When Conservative Male Politicians Cry Witch Hunt (Repeatedly)
Okay, so if you’ve been paying attention to the right-wing political rhetoric lately, you’ll be noticing that a lot of the rhetoric from (mostly male) proponents of The Big Lie about the 2020 Election “being stolen” have once again contained the phrase “witch hunt.” This phrase has been used many times in the past by the same people, and honestly I’m a little tired of it, but as so often happens with rhetorical analysis, new layers of meaning were popping up for me this week around this usage of the phrase within this particular type of fascistic rhetoric.
So if you give me a few minutes, let’s talk about what happens when fascistic white male politicians claim that legitimate criminal proceedings are “witch hunt(s).”

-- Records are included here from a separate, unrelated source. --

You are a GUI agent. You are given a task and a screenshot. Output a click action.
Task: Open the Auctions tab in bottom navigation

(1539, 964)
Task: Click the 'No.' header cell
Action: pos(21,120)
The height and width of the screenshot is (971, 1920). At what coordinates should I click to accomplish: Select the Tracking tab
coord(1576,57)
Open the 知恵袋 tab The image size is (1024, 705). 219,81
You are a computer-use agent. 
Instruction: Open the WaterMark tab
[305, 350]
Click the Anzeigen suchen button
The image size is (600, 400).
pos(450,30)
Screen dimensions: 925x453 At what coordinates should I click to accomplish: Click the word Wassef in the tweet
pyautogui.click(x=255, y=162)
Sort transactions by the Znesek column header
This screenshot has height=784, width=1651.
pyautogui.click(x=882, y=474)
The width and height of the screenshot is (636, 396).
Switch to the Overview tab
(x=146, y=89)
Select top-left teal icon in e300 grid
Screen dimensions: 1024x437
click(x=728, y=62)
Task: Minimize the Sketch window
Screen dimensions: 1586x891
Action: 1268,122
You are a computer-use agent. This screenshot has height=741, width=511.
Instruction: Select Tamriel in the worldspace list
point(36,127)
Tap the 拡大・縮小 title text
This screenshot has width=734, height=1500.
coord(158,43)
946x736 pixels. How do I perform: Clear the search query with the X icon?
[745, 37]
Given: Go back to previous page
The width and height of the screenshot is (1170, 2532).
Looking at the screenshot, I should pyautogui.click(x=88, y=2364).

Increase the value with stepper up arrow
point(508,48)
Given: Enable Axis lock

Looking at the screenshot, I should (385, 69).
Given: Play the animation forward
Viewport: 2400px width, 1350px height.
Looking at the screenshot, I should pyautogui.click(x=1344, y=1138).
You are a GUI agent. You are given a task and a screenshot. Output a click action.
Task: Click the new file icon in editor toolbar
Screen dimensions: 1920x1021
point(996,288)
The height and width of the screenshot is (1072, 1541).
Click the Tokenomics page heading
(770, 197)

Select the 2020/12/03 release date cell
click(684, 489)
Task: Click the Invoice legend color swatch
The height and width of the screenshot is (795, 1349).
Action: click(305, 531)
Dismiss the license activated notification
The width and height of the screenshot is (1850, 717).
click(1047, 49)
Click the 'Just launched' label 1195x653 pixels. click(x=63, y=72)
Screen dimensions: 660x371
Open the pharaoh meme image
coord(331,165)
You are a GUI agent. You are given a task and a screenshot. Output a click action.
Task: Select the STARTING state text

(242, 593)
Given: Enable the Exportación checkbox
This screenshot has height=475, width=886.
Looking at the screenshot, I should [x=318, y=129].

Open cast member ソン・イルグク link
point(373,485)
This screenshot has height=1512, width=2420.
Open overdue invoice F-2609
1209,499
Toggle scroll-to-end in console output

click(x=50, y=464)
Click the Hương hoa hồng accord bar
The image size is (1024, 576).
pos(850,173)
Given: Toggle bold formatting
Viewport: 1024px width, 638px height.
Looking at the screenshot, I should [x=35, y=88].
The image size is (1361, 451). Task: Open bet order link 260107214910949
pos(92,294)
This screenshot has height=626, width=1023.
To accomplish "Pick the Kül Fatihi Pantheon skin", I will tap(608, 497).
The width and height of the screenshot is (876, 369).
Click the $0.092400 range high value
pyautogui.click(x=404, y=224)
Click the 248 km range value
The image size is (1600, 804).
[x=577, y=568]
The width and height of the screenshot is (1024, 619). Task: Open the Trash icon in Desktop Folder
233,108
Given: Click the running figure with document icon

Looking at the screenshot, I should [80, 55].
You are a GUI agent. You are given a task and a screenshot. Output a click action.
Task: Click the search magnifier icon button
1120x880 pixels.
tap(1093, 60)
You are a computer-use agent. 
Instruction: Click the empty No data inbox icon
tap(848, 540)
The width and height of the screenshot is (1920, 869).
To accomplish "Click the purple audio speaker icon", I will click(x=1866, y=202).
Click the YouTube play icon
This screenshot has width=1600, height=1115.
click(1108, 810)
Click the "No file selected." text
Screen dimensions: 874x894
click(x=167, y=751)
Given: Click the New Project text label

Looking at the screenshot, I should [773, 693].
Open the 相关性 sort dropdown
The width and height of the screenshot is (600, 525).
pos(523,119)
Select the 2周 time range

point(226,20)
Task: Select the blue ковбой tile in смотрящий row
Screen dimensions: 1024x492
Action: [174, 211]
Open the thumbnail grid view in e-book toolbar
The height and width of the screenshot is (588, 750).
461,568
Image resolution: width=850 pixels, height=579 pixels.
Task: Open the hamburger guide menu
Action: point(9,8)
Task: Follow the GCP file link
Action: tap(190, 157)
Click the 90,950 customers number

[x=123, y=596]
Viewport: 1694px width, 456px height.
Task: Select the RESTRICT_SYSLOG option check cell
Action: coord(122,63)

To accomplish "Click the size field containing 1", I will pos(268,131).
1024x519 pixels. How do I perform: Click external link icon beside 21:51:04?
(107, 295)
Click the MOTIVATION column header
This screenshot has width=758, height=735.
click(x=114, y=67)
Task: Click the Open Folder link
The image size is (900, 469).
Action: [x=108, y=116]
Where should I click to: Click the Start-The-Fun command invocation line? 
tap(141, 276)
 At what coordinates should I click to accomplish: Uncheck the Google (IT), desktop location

As always, I’m looking at this from the perspective of a pastor’s kid from a right-leaning moderate denomination that went on to get a PhD in Communication.
Not Talking About Modern Witch Hunts in Other Parts of the World Here
I also have known people well from parts of the world where witchcraft is alleged to be practiced in ways that are potentially harmful to others, and witches are still actually hunted. I don’t plan to get into that side of things today, as I’m not an expert on what’s fully going on there, and I hold that loosely.
But yeah. Let’s be clear.
The way these fascistic white male politicians aren’t using the term “witch hunt” in relation to the Big Lie relating to those current situations AT ALL. And I’m not here to judge what’s happening in those other cultures.
I’m just here to analyze this one particular usages of “witch hunt” by right-wing (mostly male) politicians these days. Especially those defending the Big Lie of Election 2020 being stolen (eyeroll emoji) or to support other fascistic policies.
More Than Immediately Meets the Eye
And yeah, as I said, when we all hear the term often enough—and goodness knows we’ve heard it a lot since the beginning of the 2016 election from The Former President—we tend to shrug it off.
Usually as an act of unhealthy persecution rhetoric.
And don’t get me wrong: it absolutely is that.
But I think there’s more to it than that.
So Much To Unwrap Here
When you think about it in terms of fascistic rhetoric (and once again, I strongly recommend the book How Fascism Works by Jason Stanley if you need a refresher on that–here’s one place where I’ve talked about that book), there’s a lot going on in that short, evocative phrase.
The Gendered Nature of “Witch Hunts”
Yes, absolutely there’s a d*mned lot of persecution complex mixed up with an awful lot of misogyny.
Because who gets accused of witchcraft historically in Western culture, and especially of that being a problem thing? Yeahhh, that’s deeply gendered.
Especially when it comes to this usage of the word witch hunt.
Flipping the Script in Disturbingly Territorial Ways
So to have this flipped around in gender dynamics?
Well, that’s where it gets both disturbing and academically/linguistically interesting.
See, as I’ve discussed before, part of what Stanley’s identified as integral to fascistic rhetoric is the idea of the call back to a nostalgia for a mythical past that never actually happened.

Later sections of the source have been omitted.